TASK A: Render the following sentence from the service agreement terms into Spanish: "Either VirMach or Customer may terminate this Agreement at any time for any reason upon providing a thirty (30) day advance notice in writing."
TASK B: Reproduce the entries verbatim, starting at the line that contains "Given: Go to next month in calendar" and continuing through the final line of the entries.

PROVIDED TEXT:
## START

1. TERMS & EFFECTIVE DATES A) This Agreement is effective as of the date you order VirMach’s Services and shall continue for an initial term of one month and shall be automatically renewed each month for additional one month billing terms unless and until sooner terminated pursuant to the provisions of this Agreement.
B) Either VirMach or Customer may terminate this Agreement at any time for any reason upon providing a thirty (30) day advance notice in writing.
C) Upon termination of this Agreement, Customer must fully pay VirMach for all Services partially or fully provided to Customer by VirMach prior to termination. If credits remain in Customer’s account, they will be returned to Customer after deducting a forty dollar ($40.00) administration fee, as reflected in VirMach’s Fee Schedule .
D) Notwithstanding the provisions of this Article, VirMach reserves the right to immediately terminate this Agreement by and between any Customer believed to conduct, participate in, allow, or facilitate any prohibited activity as described in VirMach’s Acceptable Usage Policy .

## END

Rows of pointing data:

## START

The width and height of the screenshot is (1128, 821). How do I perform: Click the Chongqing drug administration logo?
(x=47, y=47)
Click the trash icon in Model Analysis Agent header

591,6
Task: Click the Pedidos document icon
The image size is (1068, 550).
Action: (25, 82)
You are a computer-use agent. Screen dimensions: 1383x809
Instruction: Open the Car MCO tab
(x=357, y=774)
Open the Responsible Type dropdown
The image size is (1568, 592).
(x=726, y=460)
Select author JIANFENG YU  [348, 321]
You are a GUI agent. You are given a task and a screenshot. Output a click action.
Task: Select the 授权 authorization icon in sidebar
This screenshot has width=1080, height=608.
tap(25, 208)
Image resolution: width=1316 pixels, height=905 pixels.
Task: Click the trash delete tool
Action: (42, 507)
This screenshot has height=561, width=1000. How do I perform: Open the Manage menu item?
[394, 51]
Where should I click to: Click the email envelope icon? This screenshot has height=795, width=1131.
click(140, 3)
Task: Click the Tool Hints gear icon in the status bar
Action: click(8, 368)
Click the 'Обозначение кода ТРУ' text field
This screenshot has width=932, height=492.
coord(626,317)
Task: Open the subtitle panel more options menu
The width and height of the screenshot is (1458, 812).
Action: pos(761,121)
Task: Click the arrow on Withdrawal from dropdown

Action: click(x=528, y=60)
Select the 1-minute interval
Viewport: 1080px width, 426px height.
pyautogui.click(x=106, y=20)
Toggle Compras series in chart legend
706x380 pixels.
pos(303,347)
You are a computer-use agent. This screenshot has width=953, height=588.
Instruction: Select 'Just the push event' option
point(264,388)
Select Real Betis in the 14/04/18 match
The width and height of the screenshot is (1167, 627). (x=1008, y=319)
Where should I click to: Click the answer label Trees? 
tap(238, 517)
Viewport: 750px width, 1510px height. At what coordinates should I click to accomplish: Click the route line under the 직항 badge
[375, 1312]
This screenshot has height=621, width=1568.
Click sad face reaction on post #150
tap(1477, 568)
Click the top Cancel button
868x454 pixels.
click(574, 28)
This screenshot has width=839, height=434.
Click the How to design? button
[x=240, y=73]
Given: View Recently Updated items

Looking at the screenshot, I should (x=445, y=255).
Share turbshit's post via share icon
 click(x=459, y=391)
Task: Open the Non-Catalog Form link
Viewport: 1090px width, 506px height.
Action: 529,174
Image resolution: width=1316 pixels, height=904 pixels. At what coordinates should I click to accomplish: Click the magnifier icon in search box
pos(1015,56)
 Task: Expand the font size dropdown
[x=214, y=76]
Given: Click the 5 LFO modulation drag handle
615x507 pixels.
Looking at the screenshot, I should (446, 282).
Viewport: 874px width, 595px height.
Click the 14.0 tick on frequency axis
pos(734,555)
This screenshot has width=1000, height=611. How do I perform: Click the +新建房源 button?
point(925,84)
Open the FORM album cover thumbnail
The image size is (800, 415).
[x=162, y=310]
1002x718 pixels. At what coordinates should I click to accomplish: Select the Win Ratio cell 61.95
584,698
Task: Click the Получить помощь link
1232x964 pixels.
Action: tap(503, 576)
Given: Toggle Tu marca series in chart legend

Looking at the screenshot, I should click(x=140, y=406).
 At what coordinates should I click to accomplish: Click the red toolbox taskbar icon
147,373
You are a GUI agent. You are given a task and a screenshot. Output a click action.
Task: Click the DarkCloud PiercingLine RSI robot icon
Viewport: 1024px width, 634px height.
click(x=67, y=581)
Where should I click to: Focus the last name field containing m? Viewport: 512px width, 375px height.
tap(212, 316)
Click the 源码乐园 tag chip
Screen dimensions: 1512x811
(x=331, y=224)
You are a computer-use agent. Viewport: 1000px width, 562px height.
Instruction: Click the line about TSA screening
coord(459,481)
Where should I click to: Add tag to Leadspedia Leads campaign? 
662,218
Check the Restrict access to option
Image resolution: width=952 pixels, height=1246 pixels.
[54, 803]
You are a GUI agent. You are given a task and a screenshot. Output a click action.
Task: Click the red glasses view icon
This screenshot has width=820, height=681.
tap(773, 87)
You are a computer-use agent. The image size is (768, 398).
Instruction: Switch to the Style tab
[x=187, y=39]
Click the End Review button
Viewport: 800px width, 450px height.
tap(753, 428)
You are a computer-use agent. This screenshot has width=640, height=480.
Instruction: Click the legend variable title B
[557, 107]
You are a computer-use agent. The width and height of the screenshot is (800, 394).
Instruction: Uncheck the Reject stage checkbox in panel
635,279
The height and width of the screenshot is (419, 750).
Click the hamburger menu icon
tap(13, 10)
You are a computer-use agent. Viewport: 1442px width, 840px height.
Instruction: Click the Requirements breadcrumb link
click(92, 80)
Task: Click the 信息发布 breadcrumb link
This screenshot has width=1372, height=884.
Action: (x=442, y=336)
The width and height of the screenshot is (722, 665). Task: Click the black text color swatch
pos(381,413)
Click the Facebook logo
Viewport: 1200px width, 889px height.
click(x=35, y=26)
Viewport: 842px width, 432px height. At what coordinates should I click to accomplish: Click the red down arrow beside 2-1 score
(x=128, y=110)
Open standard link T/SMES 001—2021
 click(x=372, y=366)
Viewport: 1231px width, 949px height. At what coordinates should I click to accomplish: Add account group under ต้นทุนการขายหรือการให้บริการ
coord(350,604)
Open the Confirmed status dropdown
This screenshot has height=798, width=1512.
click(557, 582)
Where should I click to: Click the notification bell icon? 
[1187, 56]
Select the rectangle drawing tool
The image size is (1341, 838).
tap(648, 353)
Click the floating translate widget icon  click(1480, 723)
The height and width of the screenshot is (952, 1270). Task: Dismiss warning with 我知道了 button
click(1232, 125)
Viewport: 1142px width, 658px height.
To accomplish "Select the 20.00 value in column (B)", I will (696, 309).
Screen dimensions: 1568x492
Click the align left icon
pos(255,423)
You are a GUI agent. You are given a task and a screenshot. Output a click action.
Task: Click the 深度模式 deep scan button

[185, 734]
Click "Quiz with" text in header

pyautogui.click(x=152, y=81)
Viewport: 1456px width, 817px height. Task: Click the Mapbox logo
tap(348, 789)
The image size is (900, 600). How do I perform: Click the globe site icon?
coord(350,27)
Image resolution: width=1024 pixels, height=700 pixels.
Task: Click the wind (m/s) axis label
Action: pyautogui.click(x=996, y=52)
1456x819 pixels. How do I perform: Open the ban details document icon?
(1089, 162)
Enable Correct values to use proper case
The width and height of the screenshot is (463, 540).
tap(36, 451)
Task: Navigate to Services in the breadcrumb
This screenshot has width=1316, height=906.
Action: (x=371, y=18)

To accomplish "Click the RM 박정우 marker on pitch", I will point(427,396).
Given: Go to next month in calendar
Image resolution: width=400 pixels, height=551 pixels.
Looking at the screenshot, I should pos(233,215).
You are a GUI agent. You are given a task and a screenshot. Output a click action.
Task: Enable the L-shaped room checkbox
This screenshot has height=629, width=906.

## END

SOLUTION A: Tanto VirMach como el Cliente podrán rescindir este Acuerdo en cualquier momento y por cualquier motivo, mediante notificación previa por escrito con treinta (30) días de antelación.

SOLUTION B:
Given: Go to next month in calendar
Image resolution: width=400 pixels, height=551 pixels.
Looking at the screenshot, I should pos(233,215).
You are a GUI agent. You are given a task and a screenshot. Output a click action.
Task: Enable the L-shaped room checkbox
This screenshot has height=629, width=906.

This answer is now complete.